Software - Insurers need to keep ahead of Solvency II provisions


 

 By Rob Stavrou, Commercial Director of integrated solutions at Northdoor, IT consultancy to the insurance sector

 When Lloyd’s of London published its first detailed guidelines on reporting requirements for the technical provisions principles of Solvency II in March 2011, insurers quickly mobilised their technology departments to get the correct systems in place. Since then, additional requirements have emerged with both Lloyd’s and the European Insurance and Occupational Pensions Authority (EIOPA) updating their guidelines on a number of occasions along with various consultation papers being released. Many insurers therefore have to revisit the technology platforms on which their actuarial models are built in order to ensure that they are using the correct data for calculations and have the appropriate tools to report back to the regulators for compliance purposes. This is still a challenge for many insurance organisations – so what are the issues facing insurers today and how can technology help them to avoid reassessing their compliance strategy again in the future?

 The technical provisions form the backbone for Solvency II compliance. Therefore, it is crucial for insurers to make sure that the data they are using for actuarial modelling is accurate and can be easily accessed. Data requirements, documentation, validation and calculation methodologies are all key aspects of technical provisions and the sooner insurers act to update and optimise their technology, the easier it will be for them to operate when the Solvency II end-state arrives. The technical provisions implementation is fast approaching and firms are still facing three key challenges.

 Firstly, the insurers that started to address this area when the original Solvency II guidelines were released are now experiencing constraints, since those tools are no longer able to cope with the larger volumes of data that the additional reporting requirements demand. It is important to stress that there may be nothing wrong with the existing technological systems that the company has been using, but new tools will still be needed to help comply with the latest requirements.

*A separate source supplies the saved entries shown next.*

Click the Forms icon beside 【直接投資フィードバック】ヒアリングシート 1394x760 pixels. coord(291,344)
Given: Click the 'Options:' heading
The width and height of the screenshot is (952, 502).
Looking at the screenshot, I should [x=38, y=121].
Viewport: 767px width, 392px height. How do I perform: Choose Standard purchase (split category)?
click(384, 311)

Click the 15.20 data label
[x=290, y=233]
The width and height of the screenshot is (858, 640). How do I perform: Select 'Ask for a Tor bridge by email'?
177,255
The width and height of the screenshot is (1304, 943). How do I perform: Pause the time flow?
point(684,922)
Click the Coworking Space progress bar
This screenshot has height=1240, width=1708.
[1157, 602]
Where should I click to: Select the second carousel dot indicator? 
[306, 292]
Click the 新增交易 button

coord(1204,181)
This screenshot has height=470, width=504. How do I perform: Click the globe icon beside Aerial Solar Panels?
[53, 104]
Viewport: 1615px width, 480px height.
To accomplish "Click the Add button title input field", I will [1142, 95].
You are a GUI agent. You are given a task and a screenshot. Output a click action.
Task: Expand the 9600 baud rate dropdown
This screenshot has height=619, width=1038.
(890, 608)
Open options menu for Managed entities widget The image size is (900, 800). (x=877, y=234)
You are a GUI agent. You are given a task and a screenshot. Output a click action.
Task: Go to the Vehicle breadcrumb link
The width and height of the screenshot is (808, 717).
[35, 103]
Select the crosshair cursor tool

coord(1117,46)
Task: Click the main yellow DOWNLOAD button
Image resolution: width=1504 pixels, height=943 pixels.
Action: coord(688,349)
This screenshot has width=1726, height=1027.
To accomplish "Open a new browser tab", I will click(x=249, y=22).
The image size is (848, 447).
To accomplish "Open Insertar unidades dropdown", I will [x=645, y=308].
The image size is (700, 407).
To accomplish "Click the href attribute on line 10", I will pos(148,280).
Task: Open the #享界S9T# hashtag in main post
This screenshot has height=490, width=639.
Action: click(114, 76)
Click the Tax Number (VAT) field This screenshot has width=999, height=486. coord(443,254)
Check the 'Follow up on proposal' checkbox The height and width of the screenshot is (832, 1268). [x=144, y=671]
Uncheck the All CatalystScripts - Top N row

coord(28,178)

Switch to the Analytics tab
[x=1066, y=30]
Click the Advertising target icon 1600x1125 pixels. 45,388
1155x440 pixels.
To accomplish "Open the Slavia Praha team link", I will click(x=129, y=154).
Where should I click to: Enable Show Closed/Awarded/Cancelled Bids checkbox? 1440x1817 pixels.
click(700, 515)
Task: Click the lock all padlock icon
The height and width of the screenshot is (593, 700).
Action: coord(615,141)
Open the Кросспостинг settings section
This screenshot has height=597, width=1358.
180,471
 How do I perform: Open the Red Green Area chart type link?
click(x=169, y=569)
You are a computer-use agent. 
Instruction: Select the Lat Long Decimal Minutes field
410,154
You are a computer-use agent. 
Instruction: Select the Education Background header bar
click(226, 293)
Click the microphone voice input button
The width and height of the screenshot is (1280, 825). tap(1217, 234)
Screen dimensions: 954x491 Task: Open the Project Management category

 Secondly, confusion around the various Solvency II guidelines issued means that while models may meet some of the regulatory requirements, they often fail to address some common issues. For example, many of the technologies can only be run for limited lines of business at any one time, and cannot facilitate risk classification codes or Solvency II Lines of Business, for example. Each new set of results therefore demands manual allocations, which is not ideal, as this approach causes fluctuations of the data being produced over time. Running the model for the whole account can also cause it to fall over.

 Thirdly, these models are often built by actuaries using familiar desktop tools such as Microsoft Excel and Microsoft Access. While these tools are adequate for the relatively small amounts of data required when the guidelines where initially outlined, the latest Lloyd’s requirements mean that far greater amounts of data need to be processed, which quickly exceed the tools’ standalone capabilities.

 So how can insurers address these issues? The key is to update and refresh the firm’s calculating and reporting tools in order to make them more robust, scalable and ultimately more reliable by addressing many, if not all of the shortcomings inherent in the existing systems. For instance, scaling up the capabilities of Microsoft Access and Excel with Microsoft’s SQL 2012 Server can deliver effective results without affecting the actuarial calculations. Solutions such as SQL are able to handle the vast amounts of data required for the new reporting procedures and also include built-in analytics and business intelligence capabilities. Not only does this strategy allow firms to make sure they are capturing all the correct data for compliance purposes, but it can also increase the overall accuracy of the actuarial modelling.

 This modelling is already a time-intensive task without adding in the various regulatory requirements of technical provisions. Carrying out the processes manually will put a lot of pressure on timescales whilst affecting accuracy. Investing in speedy and scalable technology will not only ensure that the data quality is of a higher standard, but will also allow the actuarial and finance professionals to dedicate more time to their core roles.

 Insurers adopting this approach have shown that it is possible to retain the flexibility that their actuaries need to build, maintain and enhance calculation models in a familiar environment. At the same time, this solution establishes a secure platform for the firm’s data and brings key capabilities such as the ability to demonstrate data lineage to the relevant authorities.

 The technical provisions deadlines are fast approaching and firms should act quickly to ensure they have the most up-to-date reporting models in place. By engaging with IT and technology, insurers are able to quickly adopt more flexible and scalable solutions that can be adapted next time the inevitable further guidelines are announced and increase efficiency. The key point here is that this improvement is incremental and does not necessarily involve a drastic overhaul of current systems. Capitalising on integrated technologies allows actuaries to continue using Excel and Access for their modelling without needing to get to grips with new vastly different IT systems.

 Technology and regulation often make for a confusing equation. The sooner insurers realise that IT can help make the compliance process easier, the better positioned they will be to operate in the post-Solvency II world.